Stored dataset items
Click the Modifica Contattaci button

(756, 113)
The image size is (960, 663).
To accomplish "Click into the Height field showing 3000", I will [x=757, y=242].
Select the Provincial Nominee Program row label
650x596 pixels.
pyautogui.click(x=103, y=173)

__How to complete this task__
Output exactly the lines above, from the one holding "The image size is (960, 663)." through the end of the data, including the first and last.

__Written response__
The image size is (960, 663).
To accomplish "Click into the Height field showing 3000", I will [x=757, y=242].
Select the Provincial Nominee Program row label
650x596 pixels.
pyautogui.click(x=103, y=173)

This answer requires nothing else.